Document extract —

▼

Python relative imports in AWS Lambda fail with attempted relative import with no known parent package

The Problem

In AWS Lambda if I attempt an explicit relative import like this

.
├── lambda_file.py
└── example.py
# lambda_file.py
from .example import lambda_handler
# example.py
def lambda_handler(event, context):
    return True

And I configure AWS Lambda's handler to lambda_file.lambda_handler I get the following errors

  • Python 2.7 : Attempted relative import in non-package
  • Python 3.7 : attempted relative import with no known parent package

Why use explicit relative imports

PEP008 says :

Implicit relative imports should never be used and have been removed in Python 3.

▲

Required task 1 — Please output the part of the Lambda relative-import text that opens with the words containing "And I configure" and closes with "in Python 3.", copied word for word.
Required task 2 —
Answer these questions from the Lambda relative-import text:
(a) What error does Python 3.7 report?
(b) What value is the handler configured to?
(c) According to the PEP008 quote, what has happened to implicit relative imports in Python 3?
Required task 3 — Summarize the Lambda relative-import text in two sentences.

Information supplied —
▼

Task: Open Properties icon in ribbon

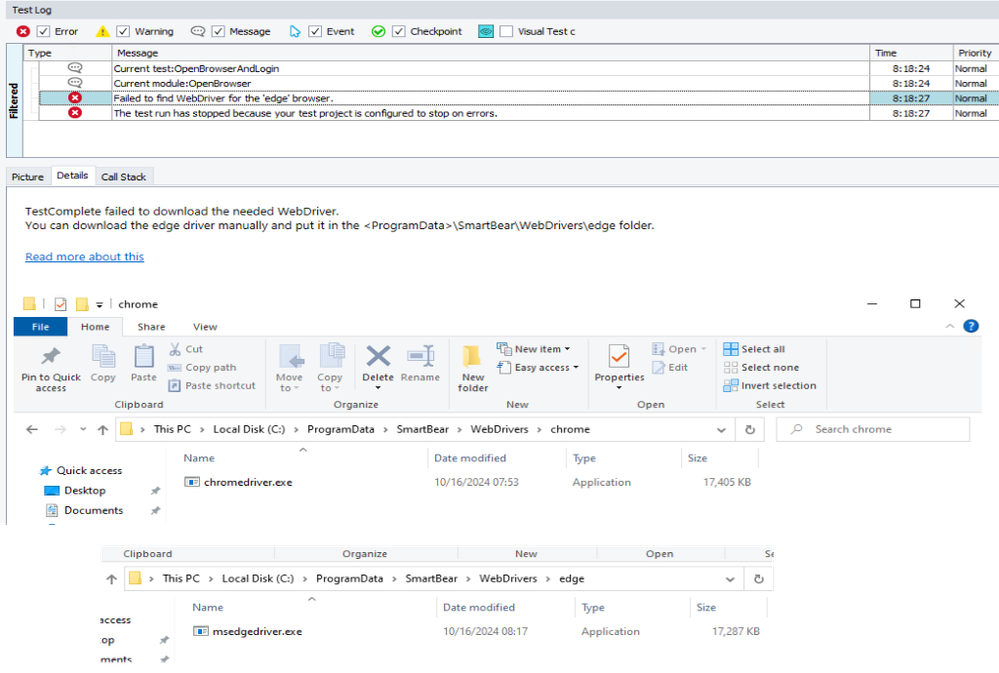Action: pos(619,357)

▲

Final answer 1 —
And I configure AWS Lambda's handler to lambda_file.lambda_handler I get the following errors

  • Python 2.7 : Attempted relative import in non-package
  • Python 3.7 : attempted relative import with no known parent package

Why use explicit relative imports

PEP008 says :

Implicit relative imports should never be used and have been removed in Python 3.

Final answer 2 —
(a) attempted relative import with no known parent package
(b) lambda_file.lambda_handler
(c) They have been removed.

Final answer 3 — When lambda_file.py imports lambda_handler from example.py with an explicit relative import and the AWS Lambda handler is set to lambda_file.lambda_handler, Python 2.7 and Python 3.7 both raise errors. Explicit relative imports are used because PEP008 says implicit relative imports should never be used and have been removed in Python 3.